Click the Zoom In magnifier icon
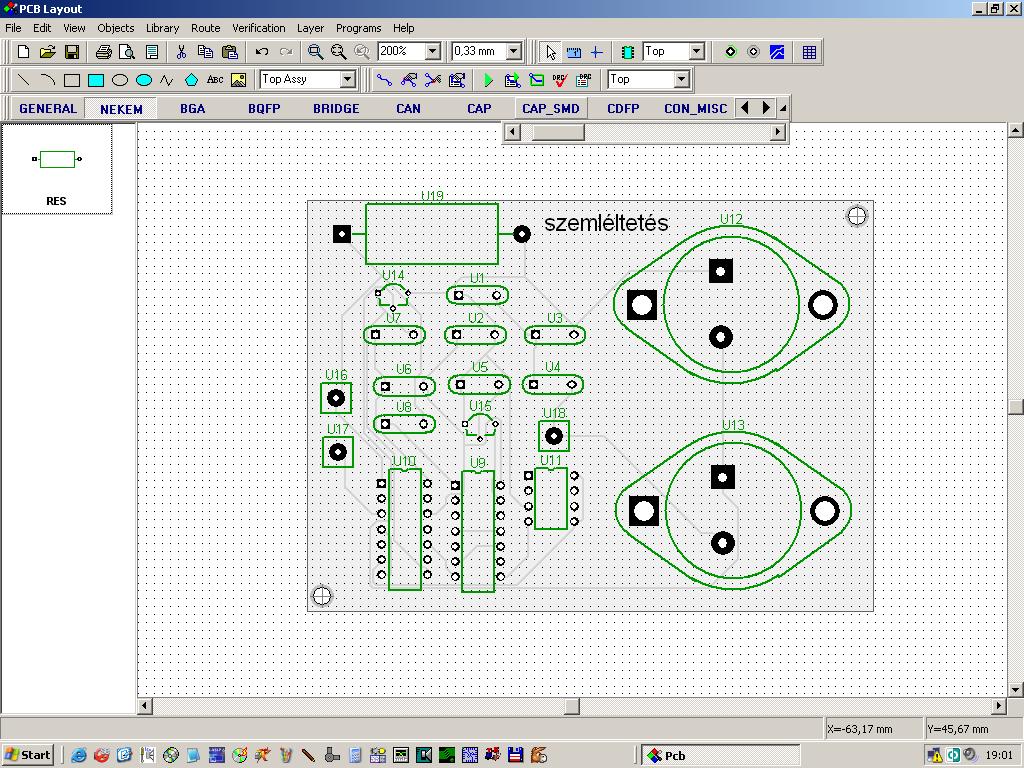The width and height of the screenshot is (1024, 768). [315, 52]
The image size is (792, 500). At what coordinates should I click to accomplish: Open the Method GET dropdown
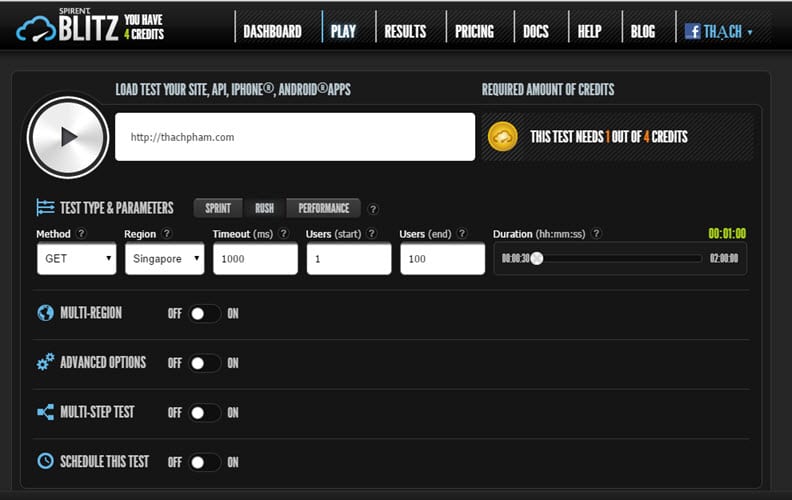[76, 259]
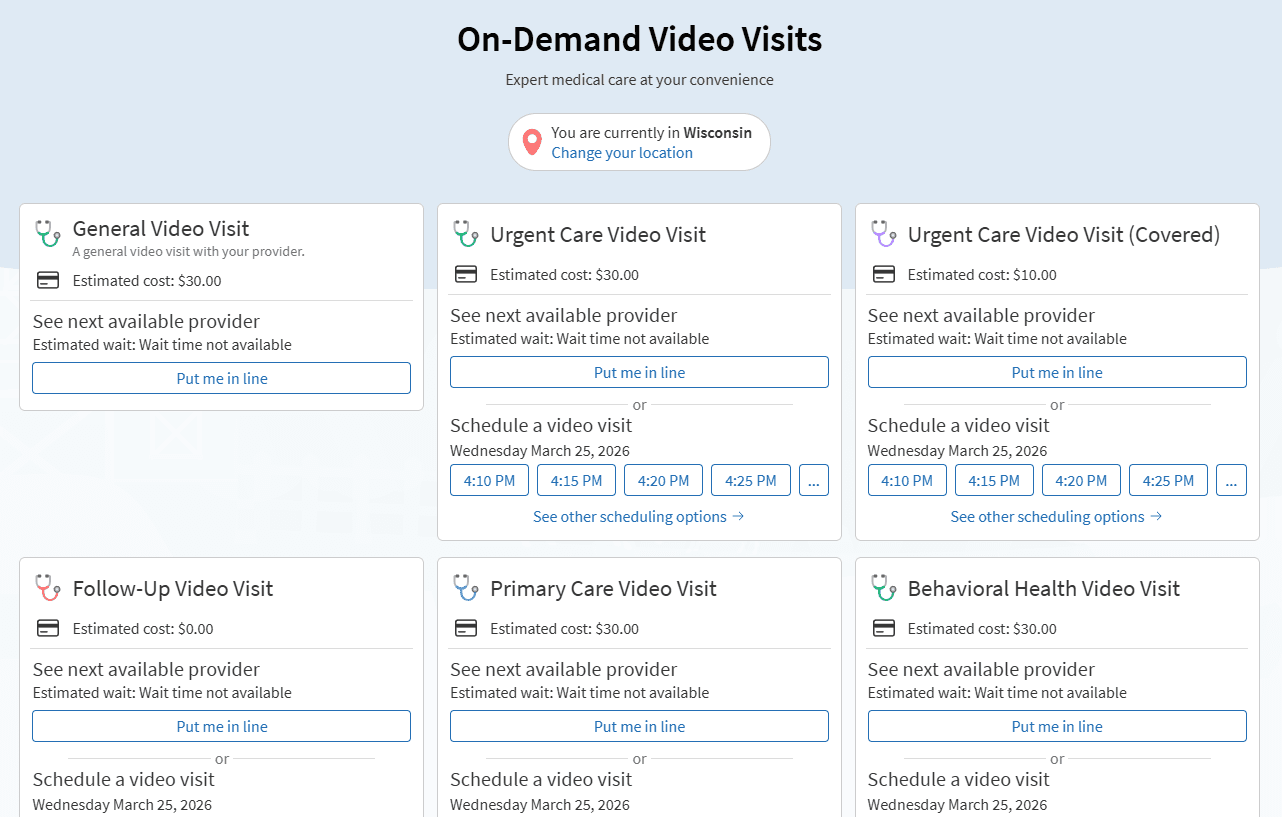
Task: Click the credit card icon beside $0.00 cost
Action: (x=48, y=628)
****************************************
To do:
Send back the entries above exactly. Skip the images.

Result:
Click the Zoom In magnifier icon
The width and height of the screenshot is (1024, 768). [315, 52]
The image size is (792, 500). At what coordinates should I click to accomplish: Open the Method GET dropdown
[76, 259]
Task: Click the credit card icon beside $0.00 cost
Action: (x=48, y=628)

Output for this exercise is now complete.